__SOURCE INFORMATION__:
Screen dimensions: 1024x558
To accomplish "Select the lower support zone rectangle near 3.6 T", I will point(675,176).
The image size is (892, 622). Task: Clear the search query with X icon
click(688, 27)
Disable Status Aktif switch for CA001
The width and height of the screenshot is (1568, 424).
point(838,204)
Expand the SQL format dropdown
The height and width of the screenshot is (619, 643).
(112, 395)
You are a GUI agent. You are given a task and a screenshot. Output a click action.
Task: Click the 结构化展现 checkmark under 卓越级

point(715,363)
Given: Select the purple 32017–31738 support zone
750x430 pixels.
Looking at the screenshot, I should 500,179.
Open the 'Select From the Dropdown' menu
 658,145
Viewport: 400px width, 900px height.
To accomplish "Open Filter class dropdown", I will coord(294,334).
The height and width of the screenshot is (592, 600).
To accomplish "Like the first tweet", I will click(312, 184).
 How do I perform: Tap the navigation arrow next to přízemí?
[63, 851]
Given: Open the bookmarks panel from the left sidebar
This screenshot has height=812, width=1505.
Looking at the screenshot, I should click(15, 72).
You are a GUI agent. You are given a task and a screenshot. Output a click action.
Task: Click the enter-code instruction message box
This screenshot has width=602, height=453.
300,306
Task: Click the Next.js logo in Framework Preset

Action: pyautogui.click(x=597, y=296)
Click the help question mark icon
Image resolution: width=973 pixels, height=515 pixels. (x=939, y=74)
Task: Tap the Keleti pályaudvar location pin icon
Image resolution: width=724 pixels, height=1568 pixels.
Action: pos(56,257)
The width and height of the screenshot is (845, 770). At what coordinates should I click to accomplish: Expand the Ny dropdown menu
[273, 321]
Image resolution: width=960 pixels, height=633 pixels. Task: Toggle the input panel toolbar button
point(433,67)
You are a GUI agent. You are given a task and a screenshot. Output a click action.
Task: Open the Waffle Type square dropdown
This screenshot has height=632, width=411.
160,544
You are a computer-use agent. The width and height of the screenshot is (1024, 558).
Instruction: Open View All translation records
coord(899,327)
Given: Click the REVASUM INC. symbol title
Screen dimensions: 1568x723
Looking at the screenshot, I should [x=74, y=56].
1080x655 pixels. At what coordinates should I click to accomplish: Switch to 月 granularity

__DESCRIPTION OF THE TASK__: Only the lines from the one containing "Viewport: 400px width, 900px height." through the final line above should be duplicated, exactly as they stand.

__RESPONSE TO THIS TASK__:
Viewport: 400px width, 900px height.
To accomplish "Open Filter class dropdown", I will coord(294,334).
The height and width of the screenshot is (592, 600).
To accomplish "Like the first tweet", I will click(312, 184).
 How do I perform: Tap the navigation arrow next to přízemí?
[63, 851]
Given: Open the bookmarks panel from the left sidebar
This screenshot has height=812, width=1505.
Looking at the screenshot, I should click(15, 72).
You are a GUI agent. You are given a task and a screenshot. Output a click action.
Task: Click the enter-code instruction message box
This screenshot has width=602, height=453.
300,306
Task: Click the Next.js logo in Framework Preset

Action: pyautogui.click(x=597, y=296)
Click the help question mark icon
Image resolution: width=973 pixels, height=515 pixels. (x=939, y=74)
Task: Tap the Keleti pályaudvar location pin icon
Image resolution: width=724 pixels, height=1568 pixels.
Action: pos(56,257)
The width and height of the screenshot is (845, 770). At what coordinates should I click to accomplish: Expand the Ny dropdown menu
[273, 321]
Image resolution: width=960 pixels, height=633 pixels. Task: Toggle the input panel toolbar button
point(433,67)
You are a GUI agent. You are given a task and a screenshot. Output a click action.
Task: Open the Waffle Type square dropdown
This screenshot has height=632, width=411.
160,544
You are a computer-use agent. The width and height of the screenshot is (1024, 558).
Instruction: Open View All translation records
coord(899,327)
Given: Click the REVASUM INC. symbol title
Screen dimensions: 1568x723
Looking at the screenshot, I should [x=74, y=56].
1080x655 pixels. At what coordinates should I click to accomplish: Switch to 月 granularity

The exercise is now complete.